El diagnóstico me parece absolutamente certero y creo que hay que tomarlo, además, por donde más quema. En el siglo XIX pudieron ilusionarse con la escapatoria de creer en el crecimiento indefinido del progreso. En las décadas pasadas se creyó en las revoluciones y en la política. Pero hoy, ¿quién cree que todo eso pueda hacer algo más que poner leves parches o trasladar la inquietud de unas personas a otras o de unos temas a otros? El mismo progreso económico barre la angustia por muy poco tiempo, la aleja del estómago y la traslada al corazón. ¡Y qué poco revolucionarias son las revoluciones! La tortilla de un mundo envenenado no pierde su veneno por muchas vueltas que se le den. Cambian, tal vez, los nombres y apellidos de ambiciosos y poderosos, pero no se ve que decrezcan ni la ambición ni las ansias de dominio. Avanza, tal vez, la medicina de los cuerpos, pero parece que, en la misma medida, se multiplicasen los dolores morales, las traiciones, las almas sin amor, las soledades.

¿Dónde ir? ¿Hacia qué puertos navegar? Los creyentes pensamos, al llegar aquí, que esa misma inquietud la sentía hace ya muchos siglos san Agustín y que ya él señaló la puerta de salida y descanso: «Tarde te conocí, Señor. Nos hiciste, Señor, para Ti e inquieto estuvo mi corazón hasta descansar en Ti».

Pero yo voy a usar aquí la palabra «amor» para que sirva también mi respuesta para quienes no tienen la fortuna de creer (aunque sé que para los creyentes las palabras «amor» y «Jesús» son sinónimas). Y responder que, sin despreciar ni los cambios sociales ni los cambios de estructuras, al final en la única revolución en la que creo en serio es en el redescubrimiento del amor.

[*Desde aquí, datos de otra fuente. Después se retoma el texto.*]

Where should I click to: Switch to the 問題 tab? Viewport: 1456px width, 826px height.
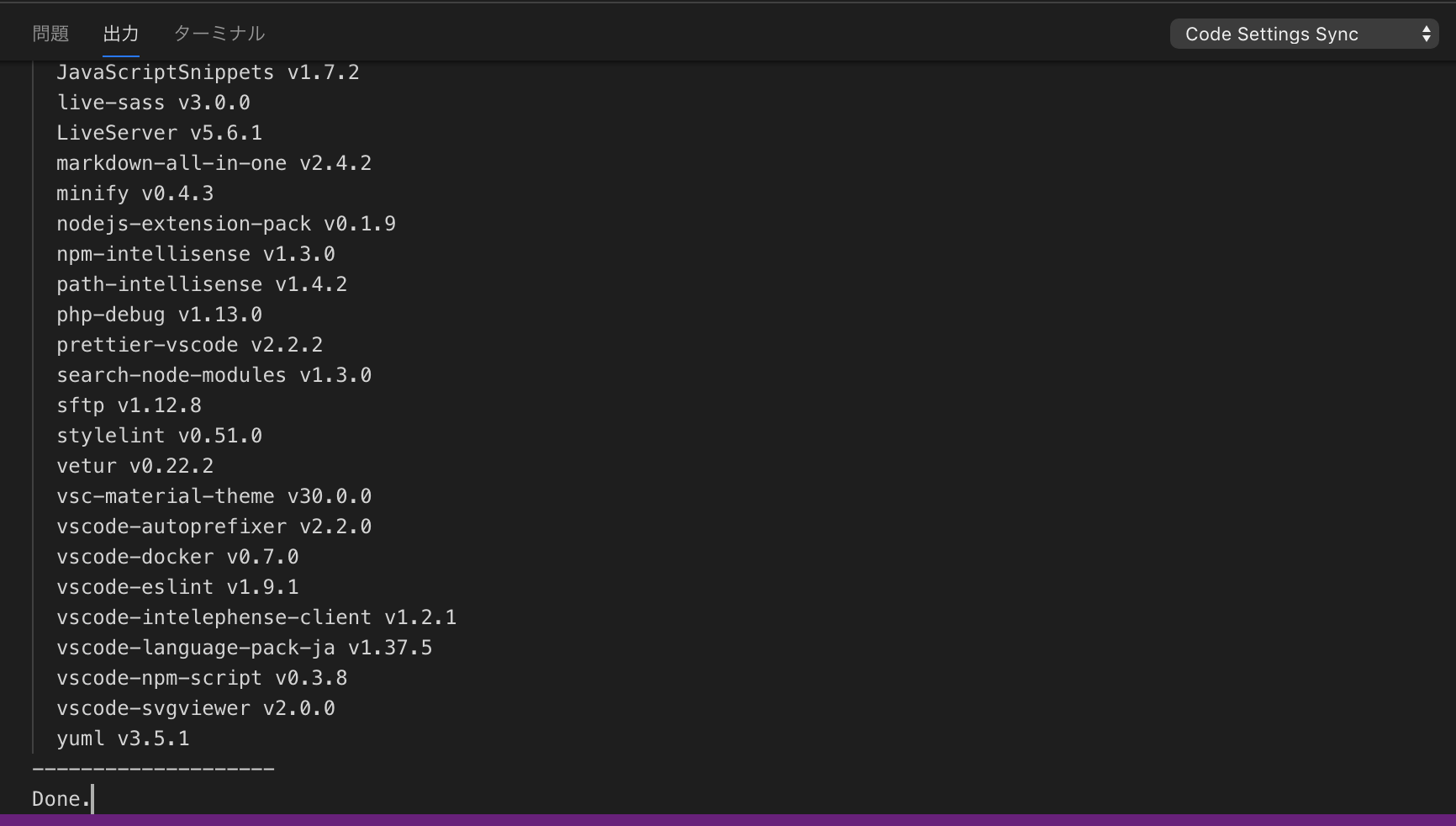[x=50, y=34]
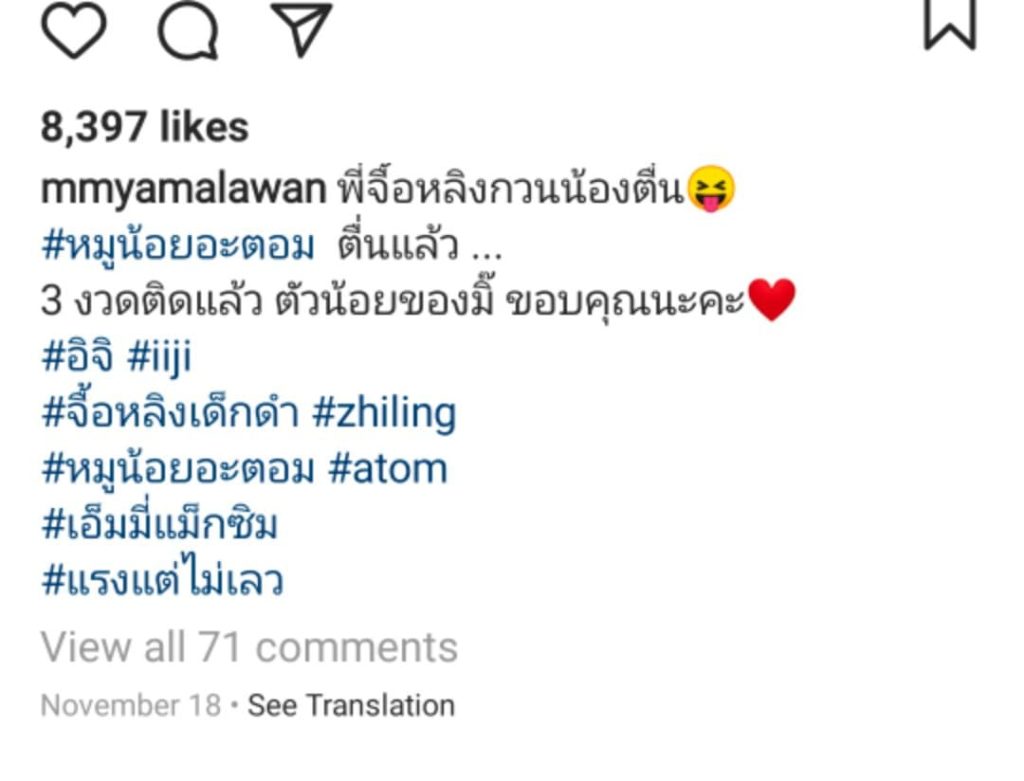
Task: Tap the heart like icon
Action: pos(74,29)
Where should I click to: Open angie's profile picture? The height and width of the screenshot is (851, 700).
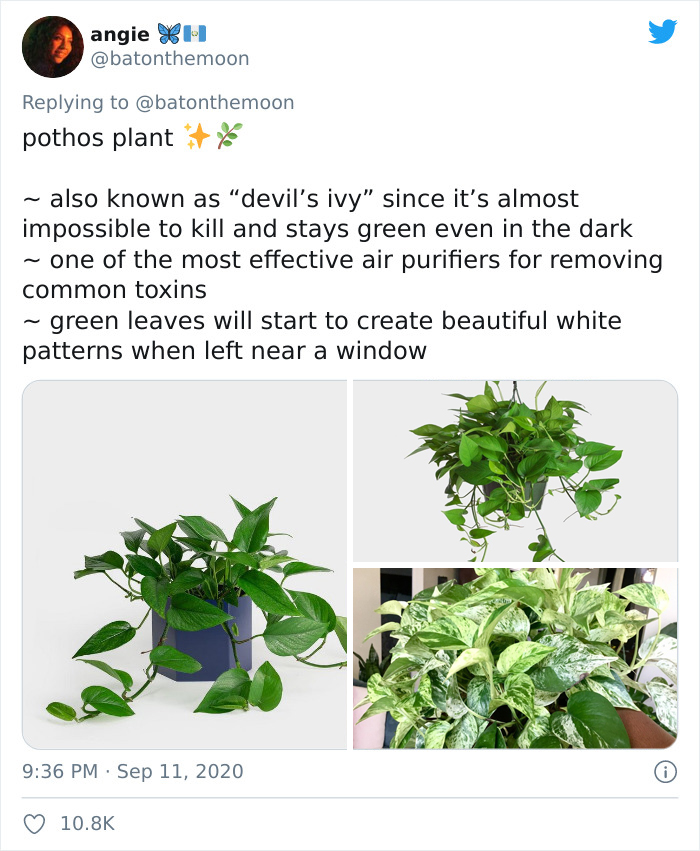[x=53, y=47]
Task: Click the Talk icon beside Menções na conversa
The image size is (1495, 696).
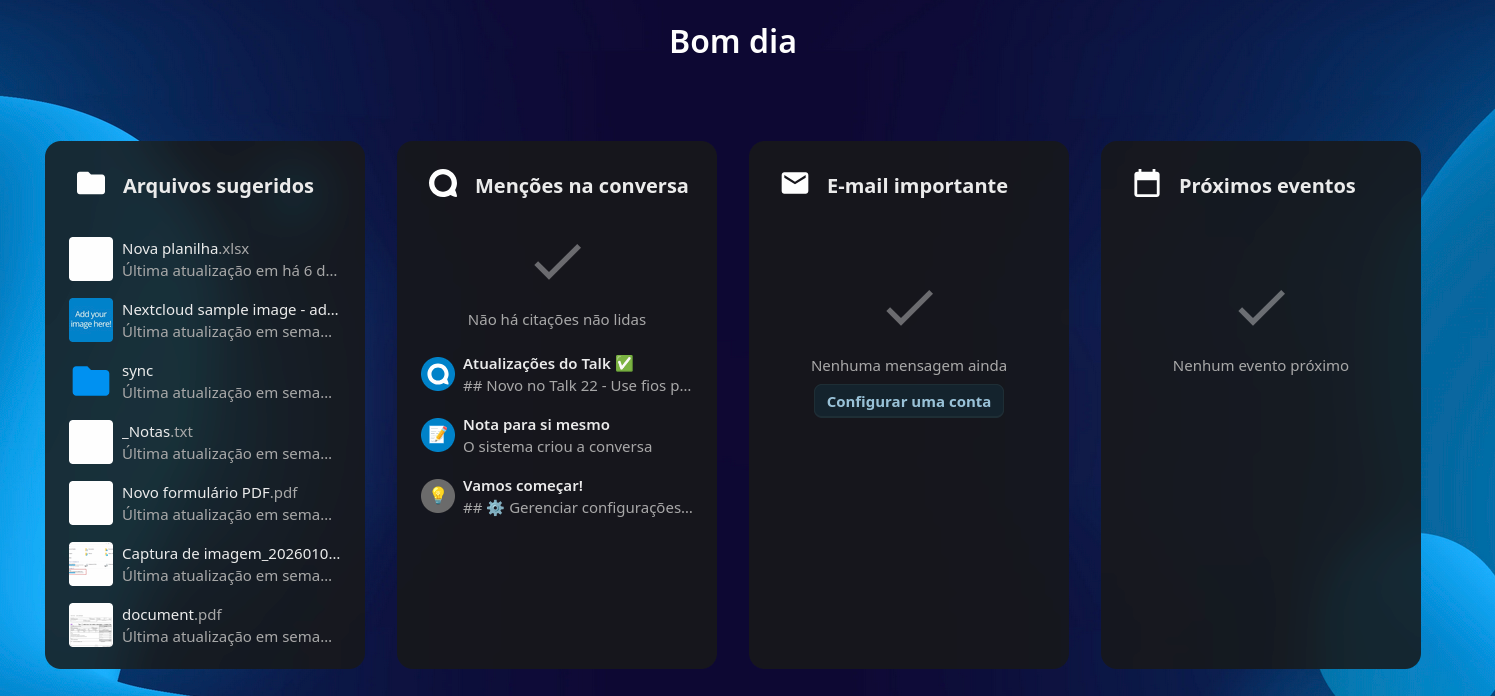Action: tap(443, 184)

Para mí la única puerta de salida a la inquietud es la creación de la pequeña fraternidad, amar a tres o cuatro personas, ser querido por tres o cuatro amigos, luchar porque sean felices esos pocos que nos rodean en la casa, en el vecindario, en la oficina; apretarnos en la amistad como lo hacen los amantes en las noches de frío, reunirnos al fuego de las pocas certezas que nos quedan, aceptar que en los tiempo oscuros es mejor sonreír que gritar, descubrir que la peor de las carreras de armamentos es la que se produce en la fábrica interior de nuestro organismo. Confiar en que el amor crecerá, ya que no como una gran riada, sí, al menos, como una mancha de aceite en torno a cada uno de nosotros.

Ya sé que estoy proponiendo una minirrevolución. Pero siempre la preferiré a una revolución soñada., Y, en todo caso, estoy seguro de que la que propongo no lleva tras de sí un rastro de sangre.